* Work instructions *
(A) From the mission article, extract the passage between "Mission Nuestra Señora" and "much more potential.", inclusive.
(B) Answer these questions from the mission article:
(i) Who established the mission in 1774?
(ii) Which soldier first identified the El Rosario site, and in what year?
(iii) From which order did the Dominicans take over the Baja California mission field?

* Reading text *
Misión Nuestra Señora del Santísimo Rosario de Viñadaco
- Location: El Rosario, Baja California, Mexico
- Coordinates: 30°02′29″N 115°44′20″W﻿ / ﻿30.04139°N 115.73889°W
- Name as founded: Misión Nuestra Señora del Santísimo Rosario de Viñadaco
- Patron: Our Lady of the Rosary
- Founded: 1774
- Founding Order: Dominican
- Native tribe(s) Spanish name(s): Cochimí

= Misión Nuestra Señora del Santísimo Rosario de Viñadaco =

18th-century Spanish mission in Baja California, Mexico

Mission Nuestra Señora del Santísimo Rosario de Viñadaco (Misión Nuestra Señora del Santísimo Rosario de Viñadaco), also known as Misión El Rosario, was the first Dominican mission in Baja California, established in 1774 by Vicente Mora and Francisco Galisteo near the modern town of El Rosario.

==History==
When the Dominicans took over the mission field of Baja California from the Franciscans in 1773, the missions in the central and southern parts of the peninsula were in evident decline, as their Indian populations dwindled under the impact of Old World diseases. However, the northern portion of the peninsula, only recently reconnoitered by Gaspar de Portolá and Junipero Serra, had much more potential.

The site of El Rosario, located near the western coast among the northernmost Cochimí Indians, was chosen as the initial Dominican mission site. The location had been initially identified by the soldier José Velásquez in 1770 and had been favored by the Franciscans as a potential mission site. Its native name was variously given as Viñadaco, Miñaraco, and Viñatacot.

* Dataset *
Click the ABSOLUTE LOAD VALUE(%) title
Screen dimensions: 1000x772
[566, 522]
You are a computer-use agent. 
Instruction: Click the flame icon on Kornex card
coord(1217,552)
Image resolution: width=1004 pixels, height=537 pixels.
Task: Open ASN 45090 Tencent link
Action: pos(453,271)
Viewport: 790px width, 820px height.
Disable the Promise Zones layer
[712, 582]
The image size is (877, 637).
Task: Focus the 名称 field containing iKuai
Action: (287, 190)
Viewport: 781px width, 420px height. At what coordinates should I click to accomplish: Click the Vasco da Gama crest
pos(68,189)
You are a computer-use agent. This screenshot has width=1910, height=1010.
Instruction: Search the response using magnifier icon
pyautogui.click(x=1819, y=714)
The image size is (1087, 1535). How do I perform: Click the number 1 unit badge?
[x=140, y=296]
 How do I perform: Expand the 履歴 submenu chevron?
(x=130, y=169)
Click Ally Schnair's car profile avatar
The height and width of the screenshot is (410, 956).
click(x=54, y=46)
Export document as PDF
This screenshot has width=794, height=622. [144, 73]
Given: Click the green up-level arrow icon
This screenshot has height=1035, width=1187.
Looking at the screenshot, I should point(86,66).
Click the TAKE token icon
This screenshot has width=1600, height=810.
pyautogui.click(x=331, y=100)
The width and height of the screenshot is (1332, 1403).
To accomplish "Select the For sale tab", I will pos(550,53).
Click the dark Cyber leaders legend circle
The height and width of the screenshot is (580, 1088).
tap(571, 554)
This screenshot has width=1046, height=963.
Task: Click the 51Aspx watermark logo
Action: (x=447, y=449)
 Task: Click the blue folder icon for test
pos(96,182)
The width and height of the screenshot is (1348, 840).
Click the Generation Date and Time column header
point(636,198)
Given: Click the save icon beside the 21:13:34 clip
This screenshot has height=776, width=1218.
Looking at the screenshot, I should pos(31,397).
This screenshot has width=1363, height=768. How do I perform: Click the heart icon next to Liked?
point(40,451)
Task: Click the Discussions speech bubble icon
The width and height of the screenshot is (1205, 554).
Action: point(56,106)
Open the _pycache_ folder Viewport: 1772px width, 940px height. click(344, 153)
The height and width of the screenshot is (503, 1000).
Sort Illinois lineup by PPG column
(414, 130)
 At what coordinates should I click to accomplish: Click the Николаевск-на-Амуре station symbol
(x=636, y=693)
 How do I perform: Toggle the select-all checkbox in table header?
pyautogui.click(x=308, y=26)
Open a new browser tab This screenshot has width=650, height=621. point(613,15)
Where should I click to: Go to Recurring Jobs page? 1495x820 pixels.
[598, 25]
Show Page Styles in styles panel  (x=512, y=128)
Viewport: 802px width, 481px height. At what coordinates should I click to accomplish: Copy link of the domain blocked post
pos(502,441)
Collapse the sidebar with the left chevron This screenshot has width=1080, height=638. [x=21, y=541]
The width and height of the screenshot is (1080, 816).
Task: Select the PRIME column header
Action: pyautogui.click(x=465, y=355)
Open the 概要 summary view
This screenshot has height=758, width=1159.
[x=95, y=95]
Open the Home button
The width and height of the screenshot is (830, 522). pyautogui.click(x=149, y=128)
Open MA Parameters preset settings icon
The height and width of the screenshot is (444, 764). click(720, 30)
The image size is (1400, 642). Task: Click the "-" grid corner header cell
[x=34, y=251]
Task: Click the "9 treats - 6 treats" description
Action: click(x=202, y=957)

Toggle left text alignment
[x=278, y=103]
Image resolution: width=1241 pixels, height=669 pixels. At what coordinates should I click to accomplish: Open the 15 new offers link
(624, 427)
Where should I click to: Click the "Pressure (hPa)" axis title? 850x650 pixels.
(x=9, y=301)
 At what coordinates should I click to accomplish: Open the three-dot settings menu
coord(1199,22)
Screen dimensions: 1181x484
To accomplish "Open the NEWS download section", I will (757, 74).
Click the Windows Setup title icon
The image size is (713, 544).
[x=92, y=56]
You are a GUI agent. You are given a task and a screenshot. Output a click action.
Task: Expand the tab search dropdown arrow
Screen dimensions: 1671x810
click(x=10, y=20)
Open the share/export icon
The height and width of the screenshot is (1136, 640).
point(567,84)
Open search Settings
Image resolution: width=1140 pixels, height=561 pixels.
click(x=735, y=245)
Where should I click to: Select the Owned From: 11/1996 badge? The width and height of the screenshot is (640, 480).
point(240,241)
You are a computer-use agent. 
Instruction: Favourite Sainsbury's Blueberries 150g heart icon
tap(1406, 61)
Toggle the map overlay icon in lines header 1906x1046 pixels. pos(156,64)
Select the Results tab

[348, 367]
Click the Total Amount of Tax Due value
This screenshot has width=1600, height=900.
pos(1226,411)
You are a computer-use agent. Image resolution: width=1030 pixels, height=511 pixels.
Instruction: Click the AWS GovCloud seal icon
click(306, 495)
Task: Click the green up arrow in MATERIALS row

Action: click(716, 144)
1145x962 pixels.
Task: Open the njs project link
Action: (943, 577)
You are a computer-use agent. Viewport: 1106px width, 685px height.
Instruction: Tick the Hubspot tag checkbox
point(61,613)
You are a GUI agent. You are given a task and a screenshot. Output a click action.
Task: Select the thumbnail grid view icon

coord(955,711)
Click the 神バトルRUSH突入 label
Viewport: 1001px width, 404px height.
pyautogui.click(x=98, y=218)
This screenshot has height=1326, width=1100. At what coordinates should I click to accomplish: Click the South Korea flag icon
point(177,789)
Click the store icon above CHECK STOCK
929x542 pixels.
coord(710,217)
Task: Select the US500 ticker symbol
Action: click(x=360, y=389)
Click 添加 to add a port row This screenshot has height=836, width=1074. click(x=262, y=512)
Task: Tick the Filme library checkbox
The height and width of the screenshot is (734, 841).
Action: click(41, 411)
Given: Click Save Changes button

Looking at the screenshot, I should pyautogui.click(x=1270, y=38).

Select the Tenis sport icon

* Responses in order *
(A)
Mission Nuestra Señora del Santísimo Rosario de Viñadaco (Misión Nuestra Señora del Santísimo Rosario de Viñadaco), also known as Misión El Rosario, was the first Dominican mission in Baja California, established in 1774 by Vicente Mora and Francisco Galisteo near the modern town of El Rosario.

==History==
When the Dominicans took over the mission field of Baja California from the Franciscans in 1773, the missions in the central and southern parts of the peninsula were in evident decline, as their Indian populations dwindled under the impact of Old World diseases. However, the northern portion of the peninsula, only recently reconnoitered by Gaspar de Portolá and Junipero Serra, had much more potential.

(B)
(i) Vicente Mora and Francisco Galisteo
(ii) José Velásquez, in 1770
(iii) The Franciscans